*PROBLEM TO SOLVE*. Every entry is to be restated exactly; pictures are not part of the copy.

(DATA FOR THE TASK begins)

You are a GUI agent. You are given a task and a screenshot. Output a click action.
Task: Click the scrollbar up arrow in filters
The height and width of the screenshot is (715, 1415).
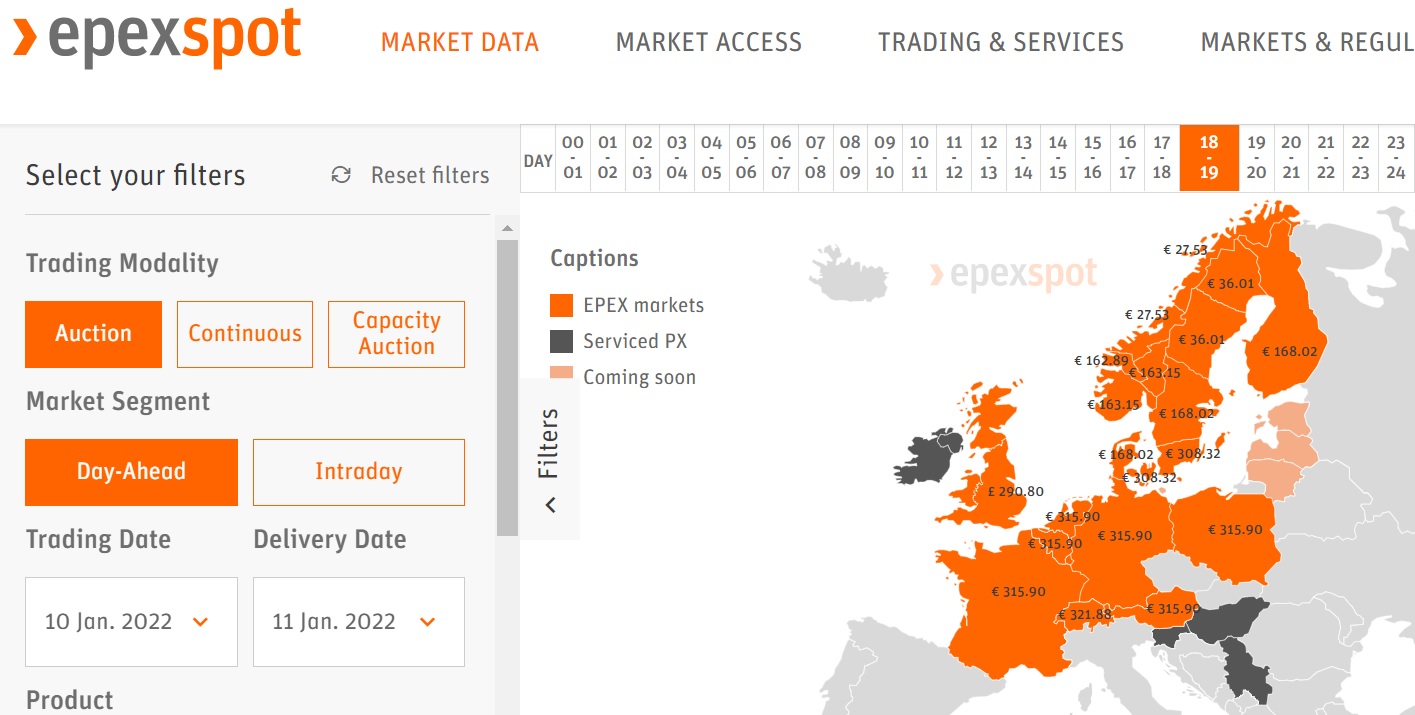507,229
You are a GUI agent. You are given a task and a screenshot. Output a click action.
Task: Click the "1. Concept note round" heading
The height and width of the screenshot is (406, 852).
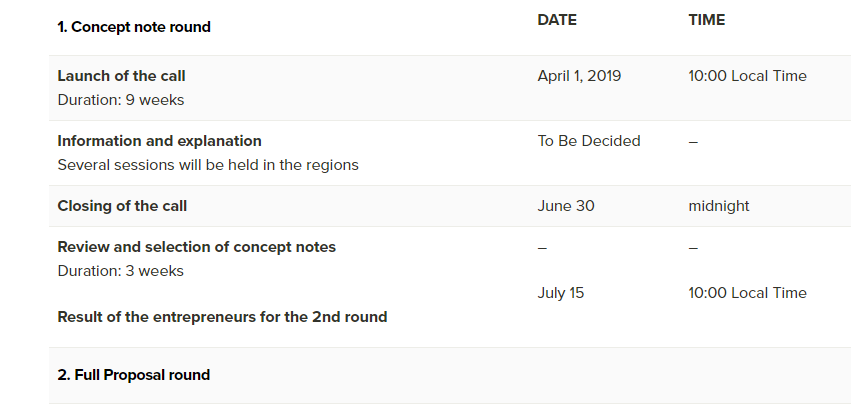pos(134,27)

(DATA FOR THE TASK ends)

*RESPONSE AREA*.
You are a GUI agent. You are given a task and a screenshot. Output a click action.
Task: Click the scrollbar up arrow in filters
The height and width of the screenshot is (715, 1415).
507,229
You are a GUI agent. You are given a task and a screenshot. Output a click action.
Task: Click the "1. Concept note round" heading
The height and width of the screenshot is (406, 852).
pos(134,27)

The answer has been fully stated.